• _Data_:
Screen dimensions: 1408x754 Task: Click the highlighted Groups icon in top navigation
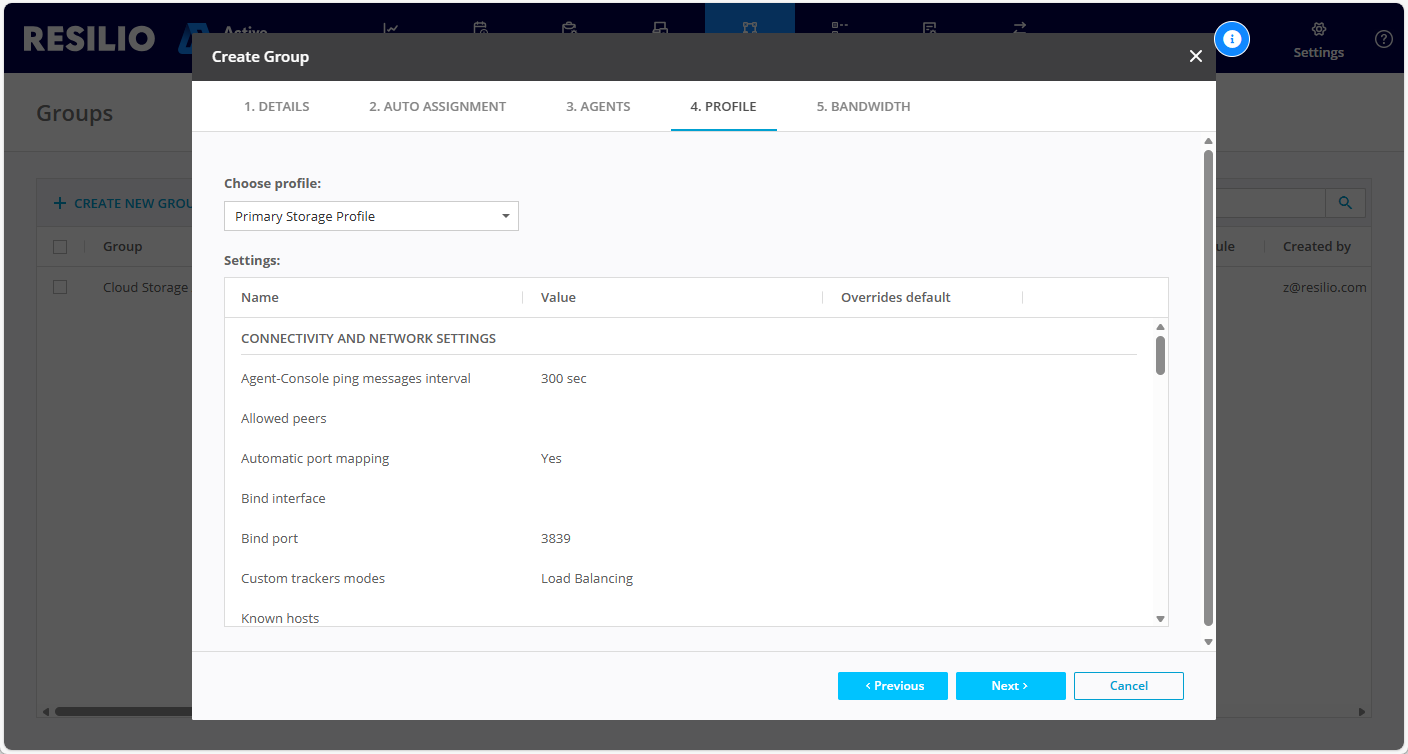[749, 28]
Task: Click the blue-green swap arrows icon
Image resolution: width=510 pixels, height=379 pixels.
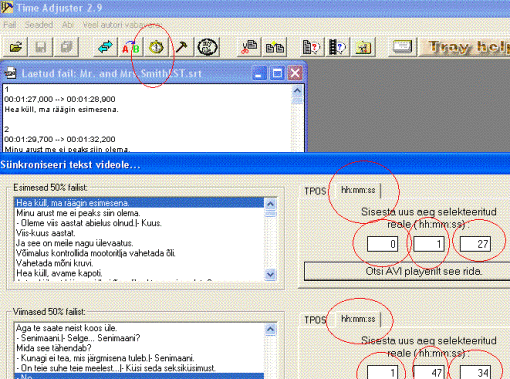Action: click(x=105, y=47)
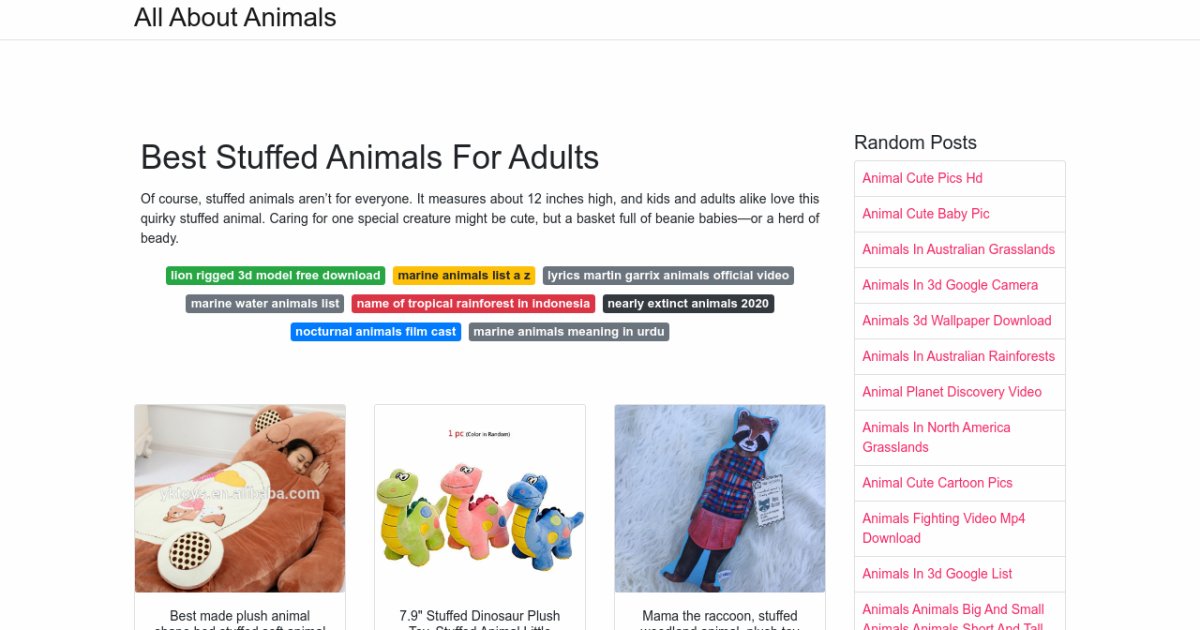Click the marine water animals list tag

click(265, 304)
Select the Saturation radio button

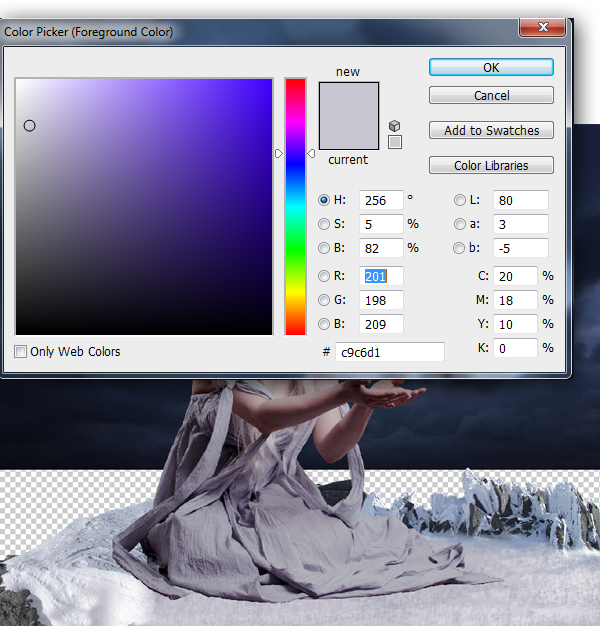point(324,224)
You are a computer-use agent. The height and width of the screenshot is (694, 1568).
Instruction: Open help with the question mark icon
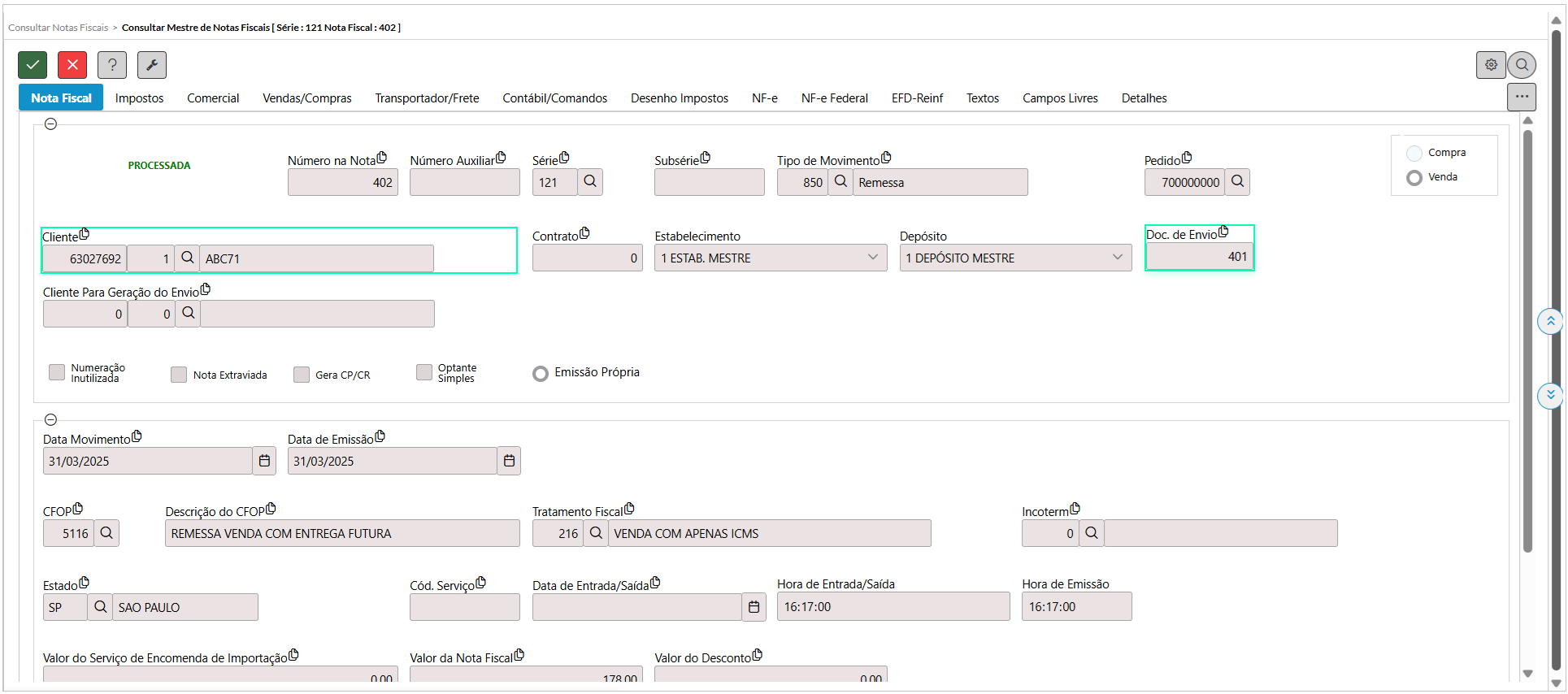pos(112,65)
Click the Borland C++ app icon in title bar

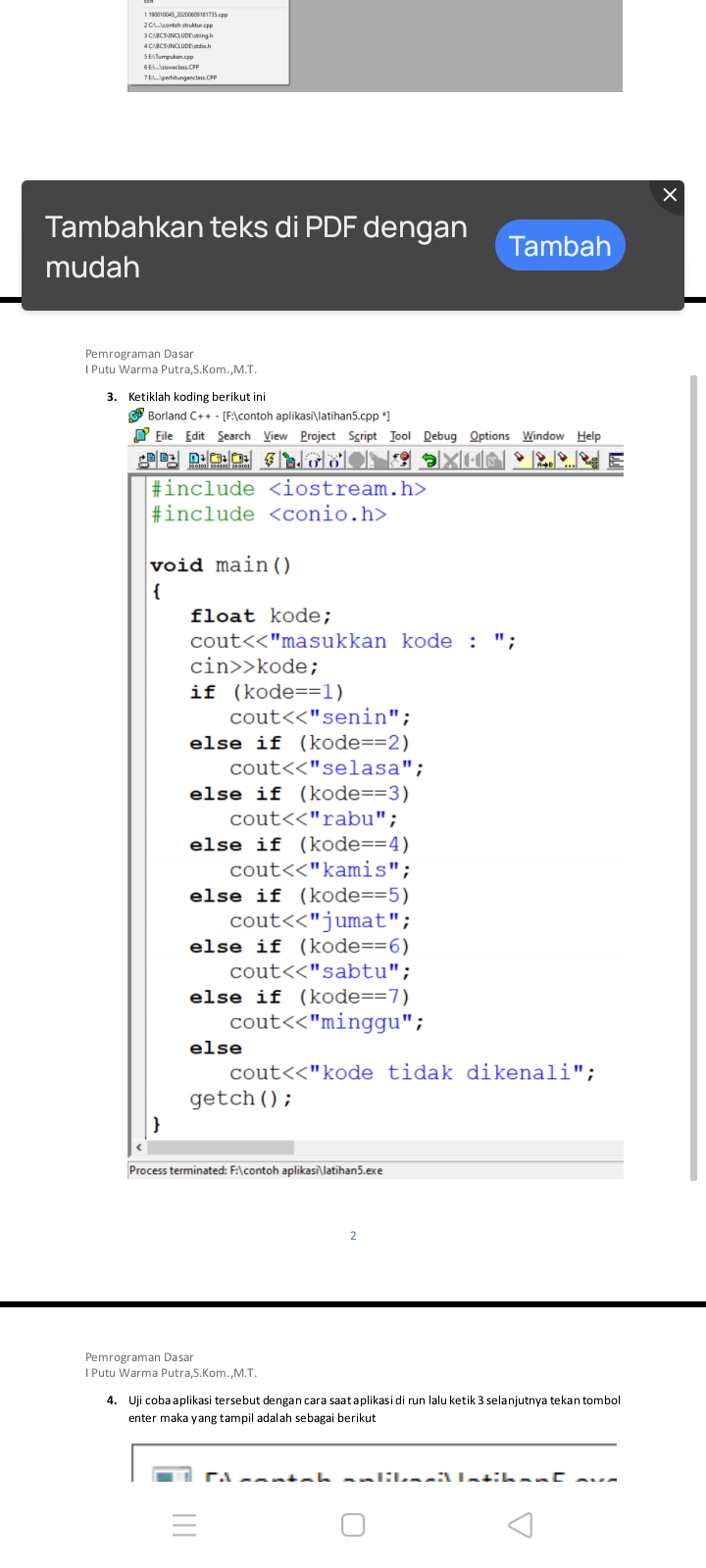point(136,416)
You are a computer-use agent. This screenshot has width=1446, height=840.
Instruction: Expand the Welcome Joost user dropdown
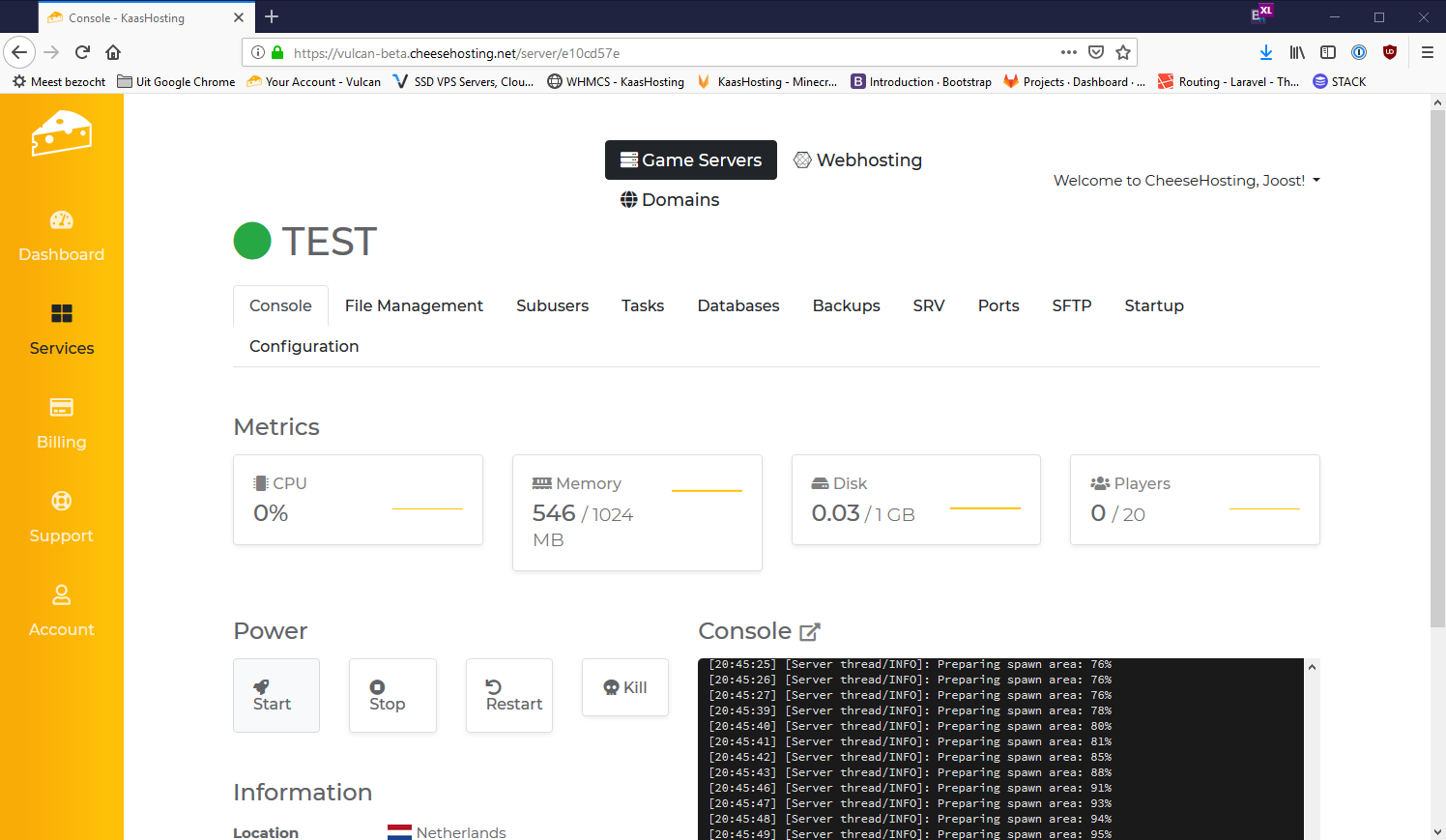[1186, 181]
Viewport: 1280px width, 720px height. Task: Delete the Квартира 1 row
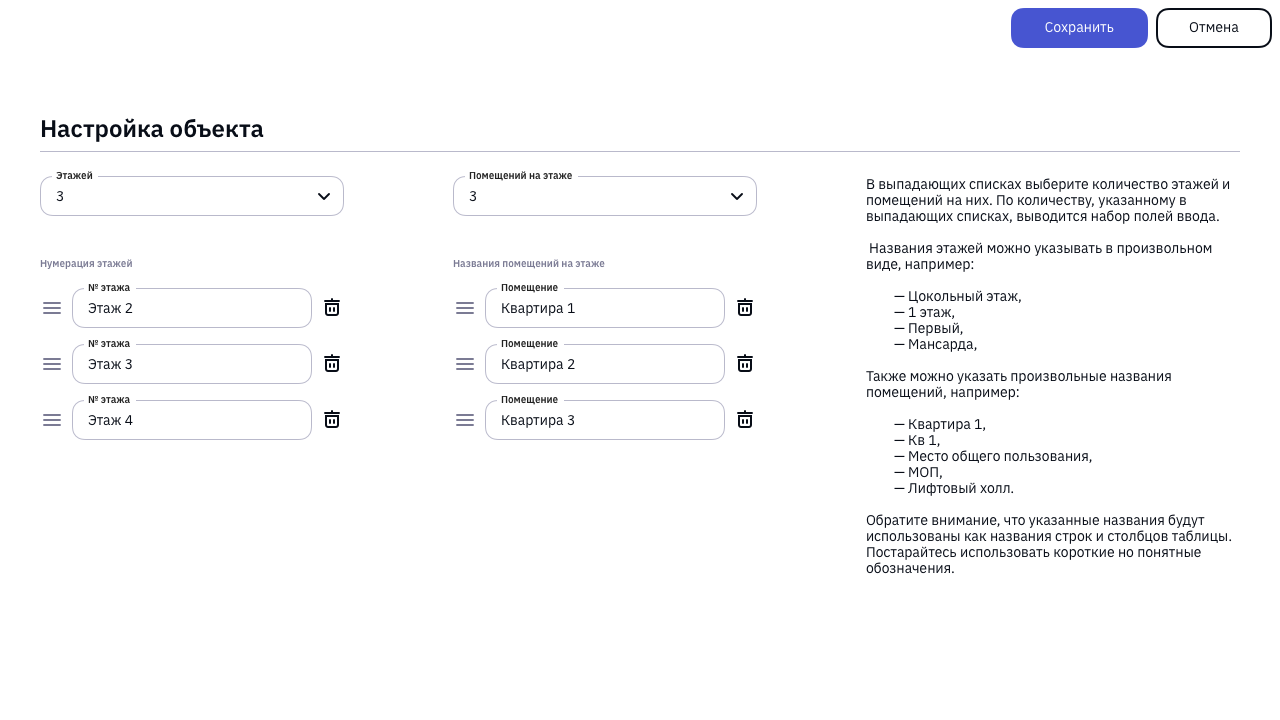[745, 308]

• _Problem to work on_: Restate exactly, and only, the lines from the one that holds "Instruction: Expand the" down to the last line of the material above. Omit the pictures.

• _Answer for the task_:
Instruction: Expand the Welcome Joost user dropdown
[1186, 181]
Viewport: 1280px width, 720px height. Task: Delete the Квартира 1 row
[745, 308]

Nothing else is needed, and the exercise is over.